WHAT IS BEING ASKED = Please quote the items exactly, from the start through the line holding "Action: 74,64", with that line included.

DATA PROVIDED =
☆ ☆ ☆ ☆ ☆

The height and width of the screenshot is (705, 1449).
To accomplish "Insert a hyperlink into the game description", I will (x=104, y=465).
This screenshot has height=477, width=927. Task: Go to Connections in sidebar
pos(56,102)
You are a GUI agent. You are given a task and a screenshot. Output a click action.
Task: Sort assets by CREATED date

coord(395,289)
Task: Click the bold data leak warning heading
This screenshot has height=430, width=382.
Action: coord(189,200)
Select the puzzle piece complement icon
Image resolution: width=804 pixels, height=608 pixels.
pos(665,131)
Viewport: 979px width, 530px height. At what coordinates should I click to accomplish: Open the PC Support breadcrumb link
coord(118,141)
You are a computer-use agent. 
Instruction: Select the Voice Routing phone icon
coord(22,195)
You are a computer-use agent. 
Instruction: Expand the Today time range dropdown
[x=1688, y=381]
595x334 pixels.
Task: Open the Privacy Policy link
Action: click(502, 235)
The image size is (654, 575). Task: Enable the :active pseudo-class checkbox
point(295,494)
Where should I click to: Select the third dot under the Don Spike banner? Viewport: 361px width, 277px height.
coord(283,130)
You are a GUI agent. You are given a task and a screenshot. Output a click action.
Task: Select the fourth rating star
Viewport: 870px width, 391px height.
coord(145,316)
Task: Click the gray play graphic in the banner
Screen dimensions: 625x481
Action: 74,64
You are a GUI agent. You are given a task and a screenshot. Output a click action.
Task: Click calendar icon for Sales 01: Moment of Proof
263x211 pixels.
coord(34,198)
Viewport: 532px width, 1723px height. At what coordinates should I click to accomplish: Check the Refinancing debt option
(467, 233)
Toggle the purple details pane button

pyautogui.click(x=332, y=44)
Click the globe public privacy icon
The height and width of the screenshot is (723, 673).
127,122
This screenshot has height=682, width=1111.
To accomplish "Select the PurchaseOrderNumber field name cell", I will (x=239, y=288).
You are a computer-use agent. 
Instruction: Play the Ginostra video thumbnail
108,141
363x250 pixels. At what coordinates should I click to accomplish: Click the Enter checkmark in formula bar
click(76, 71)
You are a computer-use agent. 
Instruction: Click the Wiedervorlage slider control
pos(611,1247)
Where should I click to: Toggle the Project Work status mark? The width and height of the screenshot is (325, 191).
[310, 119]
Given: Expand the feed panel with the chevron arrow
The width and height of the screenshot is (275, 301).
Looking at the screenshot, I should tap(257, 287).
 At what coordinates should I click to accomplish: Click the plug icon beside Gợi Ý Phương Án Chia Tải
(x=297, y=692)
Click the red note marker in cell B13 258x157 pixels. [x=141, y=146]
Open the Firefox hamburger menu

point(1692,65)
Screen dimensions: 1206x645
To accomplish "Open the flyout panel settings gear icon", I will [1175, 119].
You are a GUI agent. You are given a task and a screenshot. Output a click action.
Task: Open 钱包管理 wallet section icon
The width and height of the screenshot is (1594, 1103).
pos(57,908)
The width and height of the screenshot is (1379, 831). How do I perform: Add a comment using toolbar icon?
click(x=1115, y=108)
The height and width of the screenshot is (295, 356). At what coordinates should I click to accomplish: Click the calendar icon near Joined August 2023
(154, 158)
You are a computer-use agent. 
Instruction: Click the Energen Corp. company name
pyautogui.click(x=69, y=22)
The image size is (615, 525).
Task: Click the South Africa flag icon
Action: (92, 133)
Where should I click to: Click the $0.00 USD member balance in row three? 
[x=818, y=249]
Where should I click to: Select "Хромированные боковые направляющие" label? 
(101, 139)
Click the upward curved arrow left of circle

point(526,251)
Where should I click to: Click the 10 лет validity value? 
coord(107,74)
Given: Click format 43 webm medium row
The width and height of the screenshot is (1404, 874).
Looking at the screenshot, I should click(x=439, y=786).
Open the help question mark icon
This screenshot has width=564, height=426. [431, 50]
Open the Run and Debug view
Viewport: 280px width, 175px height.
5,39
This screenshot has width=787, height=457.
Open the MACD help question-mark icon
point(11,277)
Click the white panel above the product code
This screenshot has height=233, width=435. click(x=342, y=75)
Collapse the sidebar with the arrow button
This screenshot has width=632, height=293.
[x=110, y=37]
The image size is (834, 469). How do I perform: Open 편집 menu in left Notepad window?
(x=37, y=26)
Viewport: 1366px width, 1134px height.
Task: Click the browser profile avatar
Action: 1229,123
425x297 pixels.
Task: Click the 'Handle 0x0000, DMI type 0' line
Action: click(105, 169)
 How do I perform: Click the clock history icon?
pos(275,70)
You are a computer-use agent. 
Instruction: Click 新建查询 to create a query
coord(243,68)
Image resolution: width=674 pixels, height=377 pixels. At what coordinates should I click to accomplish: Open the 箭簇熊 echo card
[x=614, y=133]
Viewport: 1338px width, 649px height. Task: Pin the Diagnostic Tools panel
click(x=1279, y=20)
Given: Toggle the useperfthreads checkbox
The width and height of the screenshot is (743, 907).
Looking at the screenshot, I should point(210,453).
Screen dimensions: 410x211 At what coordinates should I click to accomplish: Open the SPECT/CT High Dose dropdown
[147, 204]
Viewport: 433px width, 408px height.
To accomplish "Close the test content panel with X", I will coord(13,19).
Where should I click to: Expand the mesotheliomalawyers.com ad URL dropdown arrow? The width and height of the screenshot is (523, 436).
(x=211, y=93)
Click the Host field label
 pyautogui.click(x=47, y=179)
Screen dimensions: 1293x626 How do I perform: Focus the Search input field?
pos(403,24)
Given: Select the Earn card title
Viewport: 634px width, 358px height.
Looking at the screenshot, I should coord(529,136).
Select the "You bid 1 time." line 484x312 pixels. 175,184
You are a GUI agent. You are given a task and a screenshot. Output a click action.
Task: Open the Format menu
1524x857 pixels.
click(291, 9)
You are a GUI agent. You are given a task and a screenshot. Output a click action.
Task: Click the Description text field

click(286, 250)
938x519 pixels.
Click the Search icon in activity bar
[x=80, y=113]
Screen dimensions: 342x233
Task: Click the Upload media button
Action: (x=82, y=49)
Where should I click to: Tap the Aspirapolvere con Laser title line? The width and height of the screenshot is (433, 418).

☆ ☆ ☆ ☆ ☆

COMPLETE RESPONSE =
The height and width of the screenshot is (705, 1449).
To accomplish "Insert a hyperlink into the game description", I will (x=104, y=465).
This screenshot has height=477, width=927. Task: Go to Connections in sidebar
pos(56,102)
You are a GUI agent. You are given a task and a screenshot. Output a click action.
Task: Sort assets by CREATED date

coord(395,289)
Task: Click the bold data leak warning heading
This screenshot has height=430, width=382.
Action: coord(189,200)
Select the puzzle piece complement icon
Image resolution: width=804 pixels, height=608 pixels.
pos(665,131)
Viewport: 979px width, 530px height. At what coordinates should I click to accomplish: Open the PC Support breadcrumb link
coord(118,141)
You are a computer-use agent. 
Instruction: Select the Voice Routing phone icon
coord(22,195)
You are a computer-use agent. 
Instruction: Expand the Today time range dropdown
[x=1688, y=381]
595x334 pixels.
Task: Open the Privacy Policy link
Action: click(502, 235)
The image size is (654, 575). Task: Enable the :active pseudo-class checkbox
point(295,494)
Where should I click to: Select the third dot under the Don Spike banner? Viewport: 361px width, 277px height.
coord(283,130)
You are a GUI agent. You are given a task and a screenshot. Output a click action.
Task: Select the fourth rating star
Viewport: 870px width, 391px height.
coord(145,316)
Task: Click the gray play graphic in the banner
Screen dimensions: 625x481
Action: 74,64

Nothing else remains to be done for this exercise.